WHAT YOU HAVE TO DO: Pictures stay out of the copy. Transcribe exactly the lines from the line with "You are a GUI" through the final line of the records.

(Dataset excerpts)
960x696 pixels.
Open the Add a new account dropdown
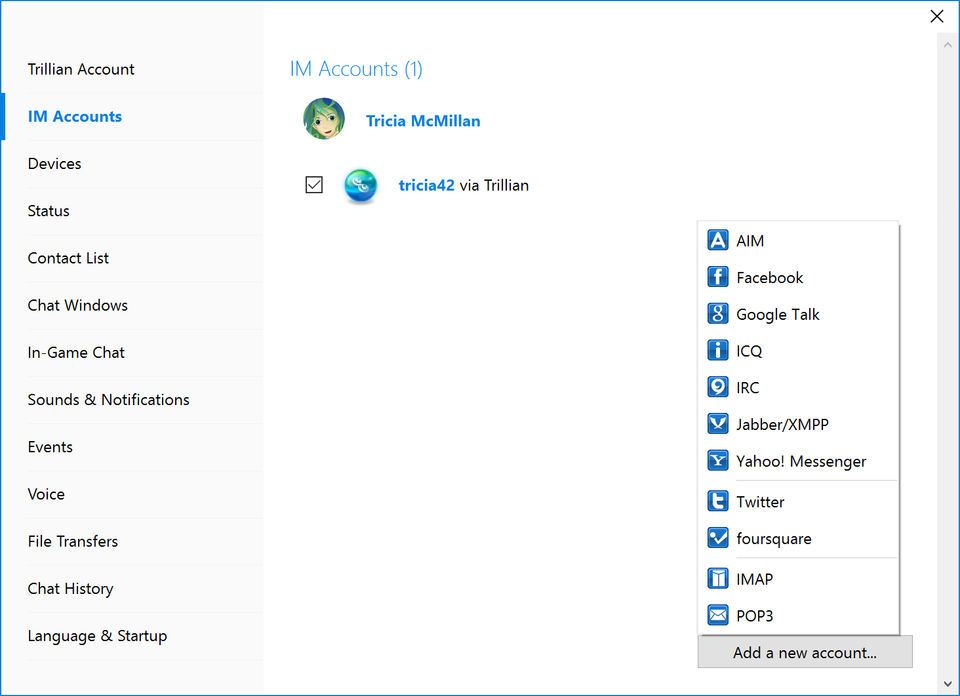(805, 653)
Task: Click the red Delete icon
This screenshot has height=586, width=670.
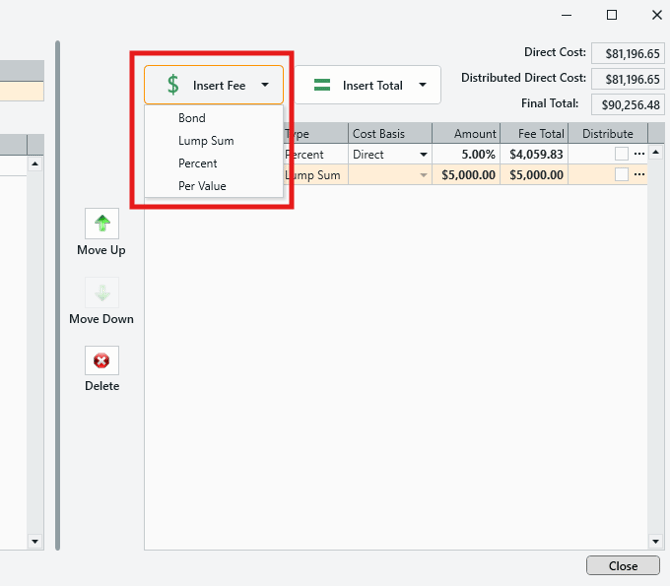Action: [x=101, y=360]
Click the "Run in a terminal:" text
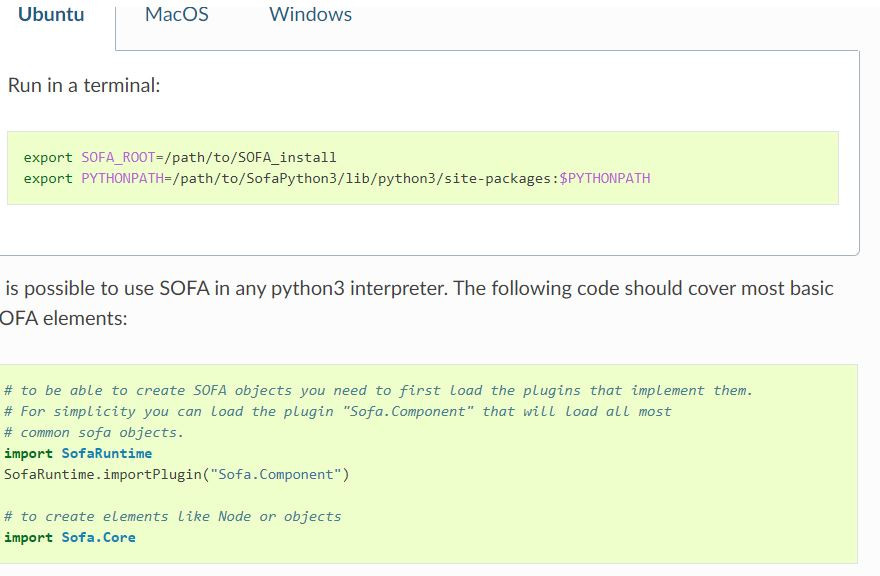The height and width of the screenshot is (576, 880). tap(84, 86)
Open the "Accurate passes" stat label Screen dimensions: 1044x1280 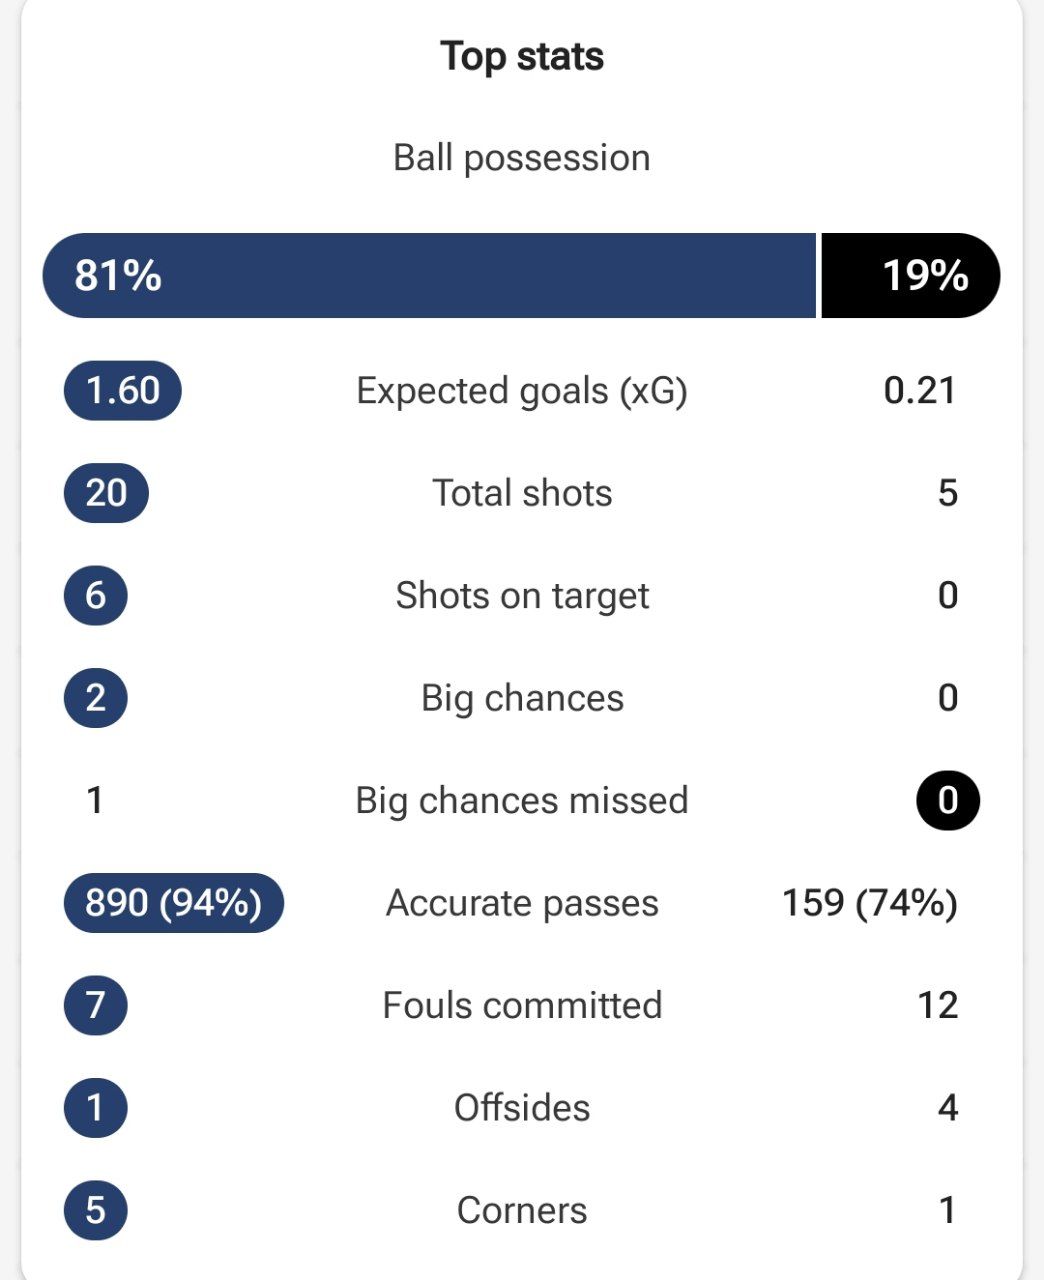(x=522, y=903)
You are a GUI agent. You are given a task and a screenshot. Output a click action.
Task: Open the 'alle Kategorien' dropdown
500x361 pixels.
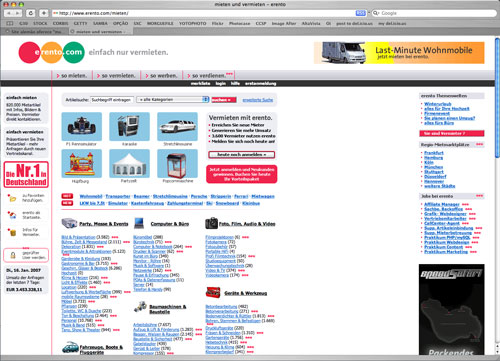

RESULT OF THIS EXERCISE:
You are a GUI agent. You are given a task and a screenshot. Output a click action.
Task: Open the 'alle Kategorien' dropdown
500x361 pixels.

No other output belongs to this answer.